Helpless: The Soundtrack of Our Lives

Today a coworker and I were talking about music. Specifically, about music for Twelve and the foundational influence of music in the teen years. My coworker agreed that music is an important part of the developing psyche; he remembers realizing that he didn't just have to listen to whatever music was on the radio, that there was new and different music out there just waiting to be discovered.

Now, I'm not much of a music person; I own few CDs (Black Eyed Peas, Pink Martini, and the soundtrack to Ocean's Twelve that didn't even have the bit that I bought it for) and my iPod (20GB, 16GB available) has only whatever music that a former roommate put on it in a fit of compassion in 2006. At work, when I'm in charge, we listen to whatever Pandora station was on the day before; my coworkers are constantly seeding stations with stuff I've never heard of.

The upshot is that there's rarely music playing in our house: I can't concentrate on anything else when there's music playing and I can't ever figure out what the heck they're saying anyway. (And then when I do finally make out the words, most of the time it's racist, classist, or horribly degrading to women. Way too many catchy songs have been totally ruined for me.)

This means that for most of her life, Twelve's pretty much grown up in an unintentional music vacuum. About two years ago, she began to acquire a few CDs - Taylor Swift, Demi Lovato, Lady Gaga - all fairly innocuous I suppose, but it still bothered me that the entirety of her musical exposure was modern, mainstream crap.
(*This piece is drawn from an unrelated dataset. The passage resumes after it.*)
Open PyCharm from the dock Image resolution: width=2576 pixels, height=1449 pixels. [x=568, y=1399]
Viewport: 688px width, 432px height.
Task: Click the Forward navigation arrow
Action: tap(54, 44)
I freaked out a tiny bit and sent out a pathetic message to several musically-inclined friends asking for suggestions/donations of empowering, non-sexist tunes to try and remedy the situation. One friend was kind enough to prepare five or six CDs of woman-friendly songs, complete with set lists. I couldn't wait for Twelve to claim women's music history for her own, discover a love for [insert your favorite woman artist here], and join the ranks of earnest feminists.

Didn't happen.

Okay, fine, no biggie, I let the matter drop. I continued to enforce the no-popular-radio ban, citing the awfulness of commercials, and Twelve continued to play Lady Gaga on incessant repeat and read lots of books. This was okay. Not ideal, but okay.

For Christmas, Twelve was given an iPod Touch. I won't bore you with the details of its giver, but suffice it to say that Twelve's other parent has never bothered to actually participate in her upbringing and does not bother to think critically about which cultural influences are appropriate for her.

I am mostly resigned to Twelve having this small device of the devil's design. We worked together to establish appropriate parameters for its use (no email or internet browsing without permission, but using the chat and text functions is okay), every now and then it turns out to be handy to have the internet at hand, and it's an excellent behavior modification incentive. ("Do you want to lose the privilege of your iPod?" works amazingly well when Twelve is in full I-know-I'm-driving-you-nuts-but-aren't-I-cute-and-I-can-see-you-trying-not-to-smile performance mode.)

I'm only mostly resigned to its presence in her life for two reasons: For one thing, it's frightening to see her so zoned in on a tiny screen. You know how unsettling it is to see a toddler sitting, slack-jawed and glassy-eyed, in front of a TV? It's pretty much the same thing with Twelve and the iPod. Increasingly frequently, she's made to just put the damn thing away for awhile.

The other thing I'm not totally okay with is that it's got music on it: Country music. Top-40 music. Vacuous pop music. Music with horrifying lyrics and worse subtexts. For example, have you every actually listened to the words of that 'Extraterrestrials' song? If you take out the aliens, it's a recipe for abusive relationships, plain and simple. Children - children! - are being taught and formed and shaped by this stuff, all the time, all over the place.

"It's a pretty helpless thing, being a parent," I concluded this morning, after admitting that I've been totally unsuccessful in shaping Twelve's taste in music. You just can't control what teaches and forms and shapes your children. You can try, up to a certain point. But you can only try, and the point at which you lose control comes very, very soon.